British writer and documentarian

Vicky Bennison (b. c. 1959) is a documentarian and cookbook writer, responsible for the Pasta Grannies YouTube channel, which preserves the heritage pasta traditions of Italian home cooks.

Born in Kenya to British parents and raised in Botswana, Bennison described herself in a 2022 interview as having a expatriate upbringing. Bennison earned a B.S. in zoology from Newcastle University and an MBA from the University of Bath, before working as a management consultant in international development, working in Siberia, South Africa, Kazakhstan, and Turkmenistan. She later became a professional food and travel writer, publishing in La Cucina Italiana, The Telegraph, and Food & Wine.

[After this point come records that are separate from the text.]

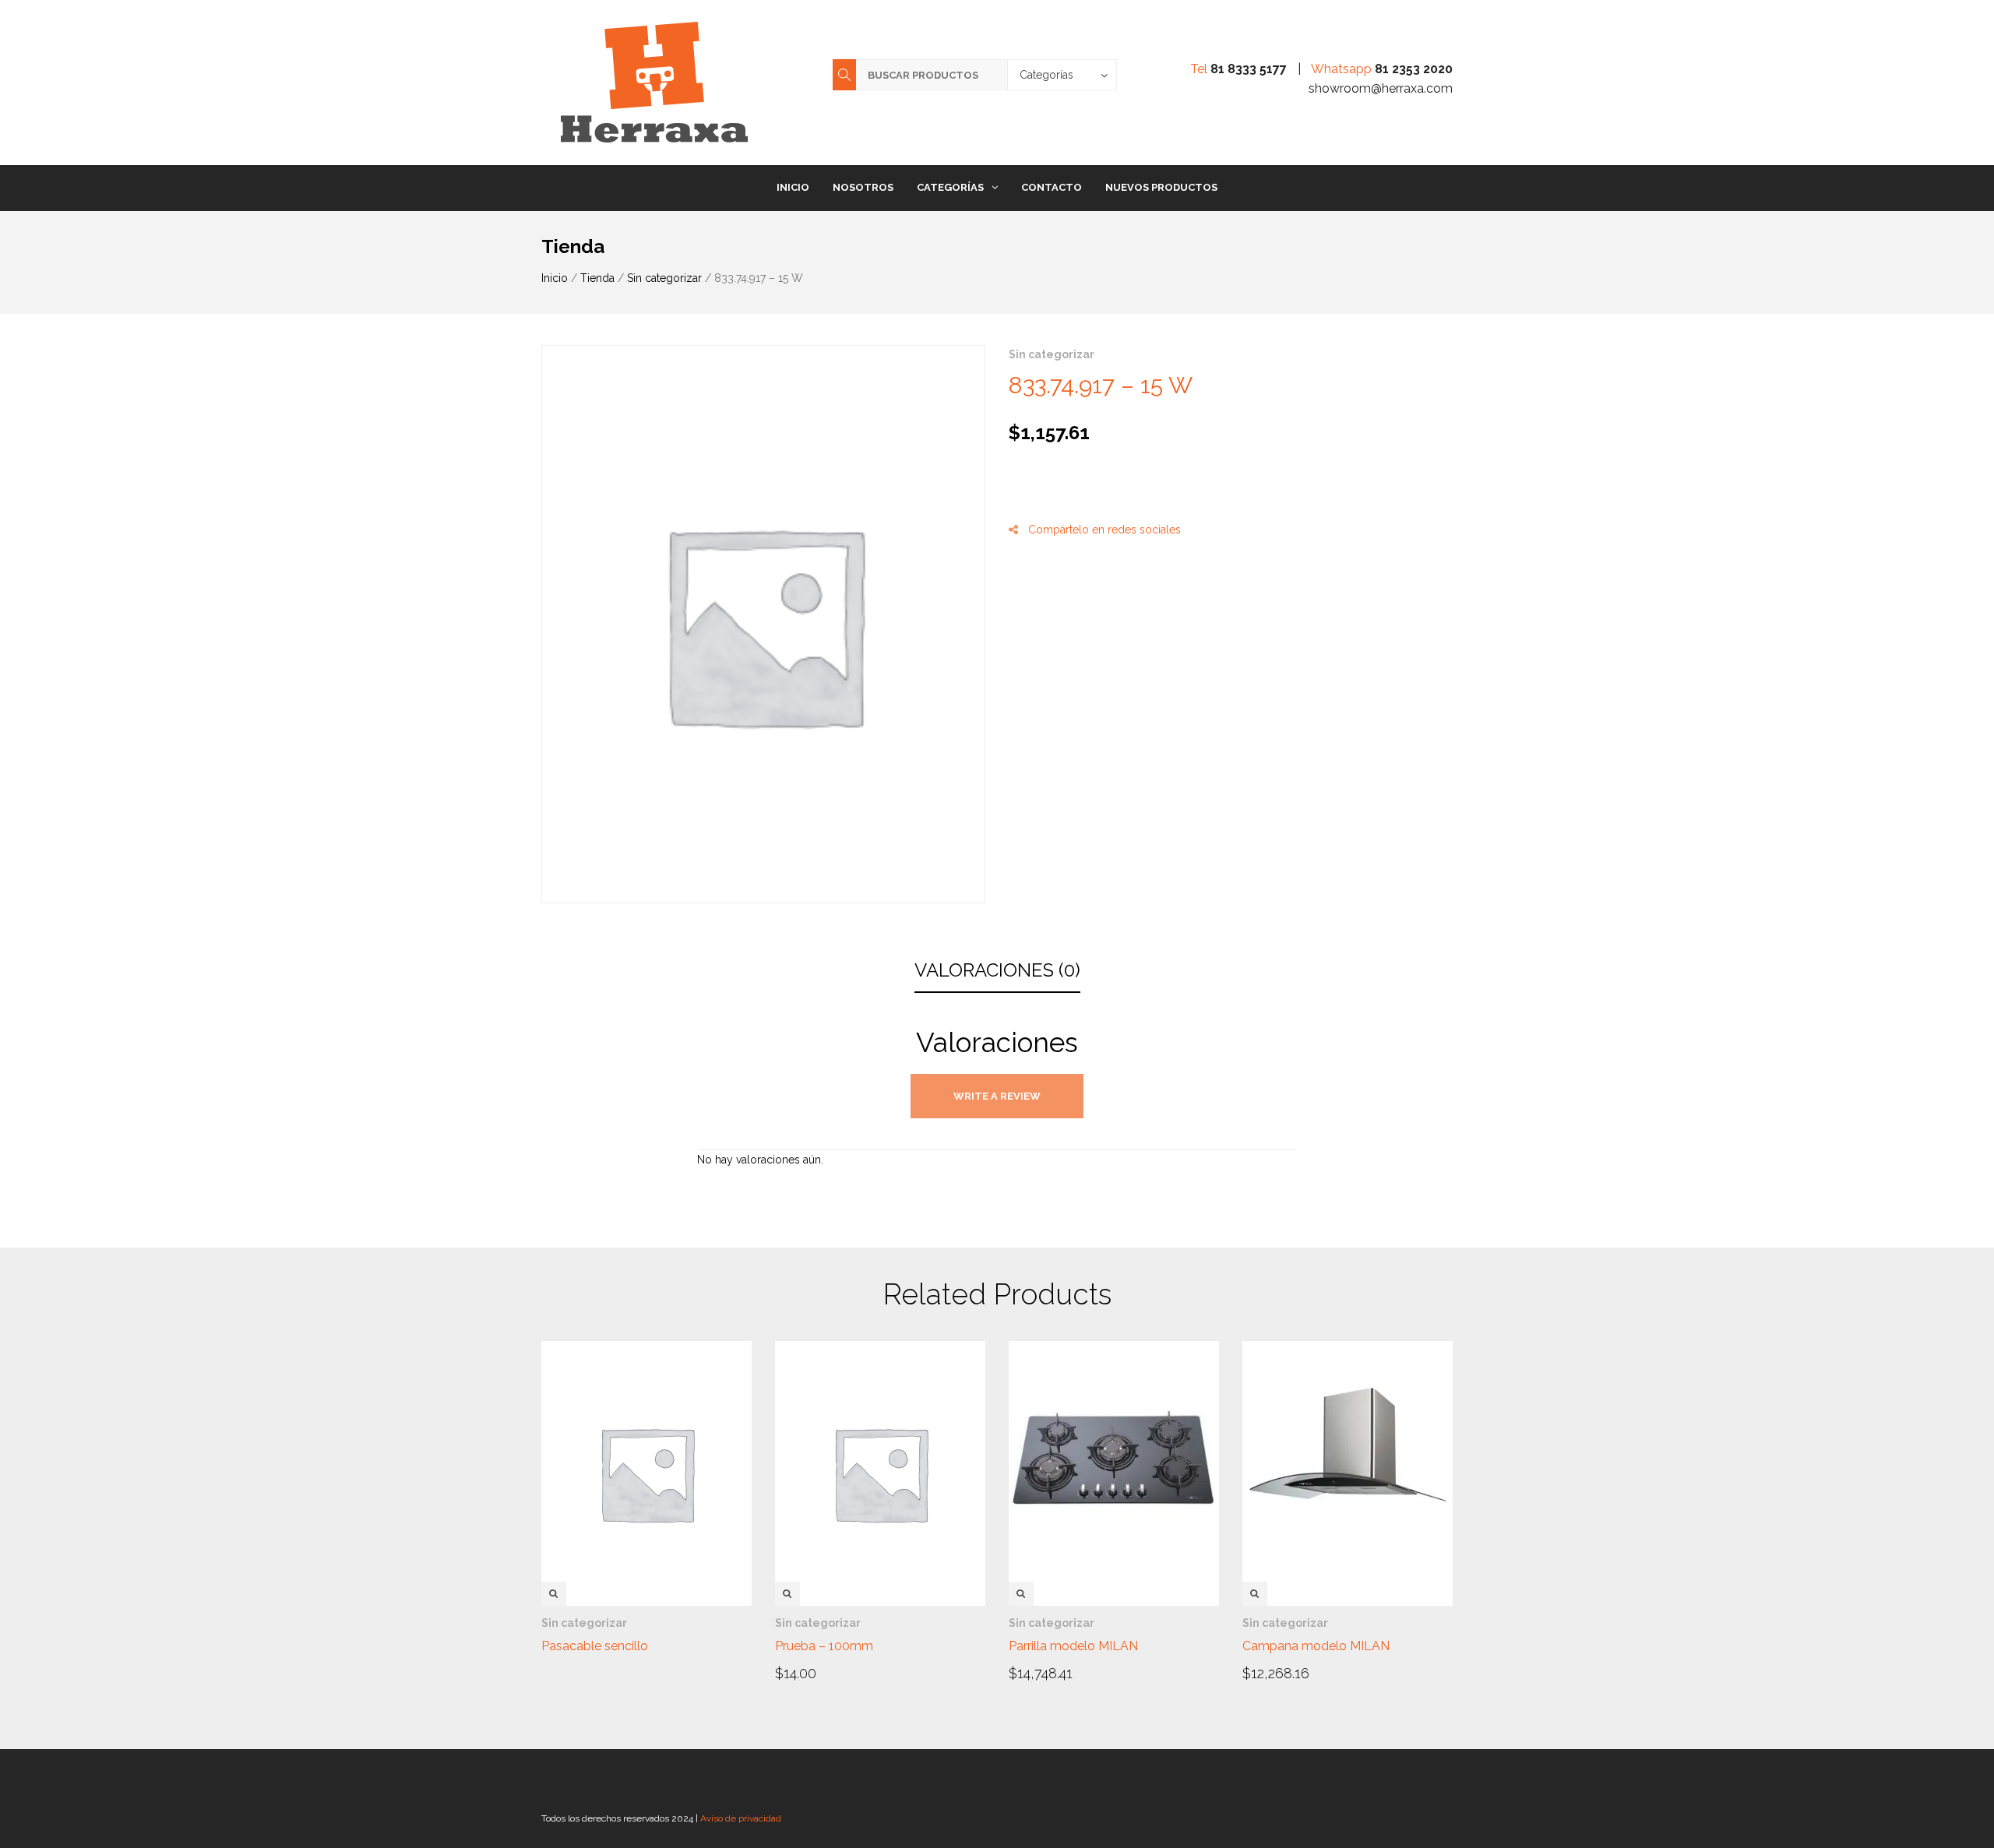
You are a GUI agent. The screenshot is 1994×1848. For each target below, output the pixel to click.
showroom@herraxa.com (1381, 88)
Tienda (597, 278)
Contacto (1051, 187)
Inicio (793, 187)
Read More (585, 1644)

She started interviewing and filming Italian "pasta grannies" in the 2010s, launching her YouTube channel in 2015, documenting more than 400 home cooks by 2023. As described by The New York Times in 2019, "Videos are shot in home kitchens and side yards, with minimal styling and natural light. The subtitles are utilitarian, and the music...noncommittal...No one measures anything, but Ms. Bennison does her best to fill in the blanks with instructive narration."

Bennison does initial research on regional pasta styles and then finds individual subjects through a network that includes a staffer she describes as a "granny finder," Livia De Giovanni who lives in Faenza. Her videographer is Andrea Savorani Neri. In 2021 she gave a TED Talk called "Fettuccine and Feminism."

The Pasta Grannies Cookbook won a James Beard Foundation Book Award in 2020.

On the American TV series The Bear, Carmy Berzatto (Jeremy Allen White) falls asleep watching Pasta Grannies in episode two of season one, "Hands."